La oleada de violencia que azotó a varios estados del centro, occidente y norte del país no puede considerarse como un hecho aislado, sino como un muy claro síntoma de la descomposición que aqueja a México en materia de seguridad, así como del claro fracaso de la política de tolerancia del gobierno de la República para con los grupos criminales, resumida en una frase del presidente Andrés Manuel López Obrador: “abrazos, no balazos”.
Los delincuentes respondieron no solo con balazos, sino con una refriega violenta que dejó al menos 260 personas asesinadas entre el 9 y el 12 de agosto pasados, así como diferentes agresiones a comercios y civiles que en varios espacios, privados y públicos, ya no se duda en calificar como actos terroristas.
Este clima de zozobra se produce en medio de la intentona del gobierno lopezobradorista por transferir por decreto el mando de la Guardia Nacional a la Secretaría de la Defensa Nacional, militarizando por completo una corporación que se aseguró se mantendría dirigida por civiles. Aunque valga decir que en los hechos, siempre estuvo militarizada.
Las fuertes críticas a la política militarista de la seguridad pública –entre las muchas actividades y rubros que por “gracia” de la “4t” ya controlan de por sí las fuerzas armadas- pasaron a segundo término una vez que desde la noche del pasado lunes comenzaron los hechos de violencia en Jalisco y se extendieron a Guanajuato, mientras aumentaba la presión oficialista para hacer ver como algo aceptable la militarización.

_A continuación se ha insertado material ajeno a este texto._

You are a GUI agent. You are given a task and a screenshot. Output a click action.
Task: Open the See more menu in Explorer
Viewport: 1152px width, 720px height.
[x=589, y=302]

A la vez y por añadidura, creció el “sospechosismo” sobre la verdadera razón y origen de los ataques, ya que no se detuvo a ningún líder de las bandas criminales involucradas –contra los que supuestamente se armaron operativos del ejército- y en cambio, la peor parte se la llevaron establecimientos de una empresa a la que López Obrador ha criticado constantemente. Además de que la mayoría de los estados y ciudades que padecieron la violencia son gobernados por la oposición.
Es muy difícil probar que el propio Estado mexicano sea quien esté detrás de estos hechos, amén de que sería verdaderamente espantoso si así fuera. Sin embargo, su inacción, su indolencia o por lo menos su falta de capacidad de respuesta ante las bandas que aterrorizaron y asesinaron a población civil no es menos alarmante.

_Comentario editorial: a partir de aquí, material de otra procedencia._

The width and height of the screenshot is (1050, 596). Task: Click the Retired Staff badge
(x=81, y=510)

En realidad, la discusión sobre la militarización de las tareas de la seguridad pública en el país está rebasada. Con o sin decreto, con o sin reforma constitucional, esas labores están en manos de las fuerzas armadas desde el inicio del sexenio, como extensión de una estrategia que comenzó desde diciembre de 2006, al inicio de la administración de Felipe Calderón, y que ninguno de los dos gobiernos que le siguieron ha modificado en absoluto.
El problema de fondo es que la estrategia ha fracasado. Y lo ha hecho de manera rotunda durante el obradorato, cuyo número de víctimas por homicidio doloso supera las 130 mil. Al final, será éste el sexenio más violento de la historia del país.

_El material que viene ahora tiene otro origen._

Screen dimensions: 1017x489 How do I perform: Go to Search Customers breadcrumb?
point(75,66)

Lo más aterrador es constatar cómo el Estado ha cedido paulatinamente ante los delincuentes, que prácticamente “gobiernan” en varios municipios del país. Para muestra, el brutal mensaje de la alcaldesa de Tijuana, Baja California, Monserrat Caballero, quien en un video pidió al crimen organizado “que cobren las facturas a quienes no les pagaron”, normalizando el cobro de “piso” y las consecuencias mortales para quienes no paguen. O lo declarado por la alcaldesa de Sayula de Alemán, Veracruz, Lorena Sánchez Vargas, quien denunció que un grupo delictivo lleva siete meses controlando las finanzas del Ayuntamiento, que le impusieron al secretario de Obras y al Tesorero y se apoderaron de las claves electrónicas y la chequera del gobierno municipal. Ambas ediles, de Morena.
La capitulación del Estado desde sus bases es la antesala para su caída. El terror, una estrategia para acelerarla.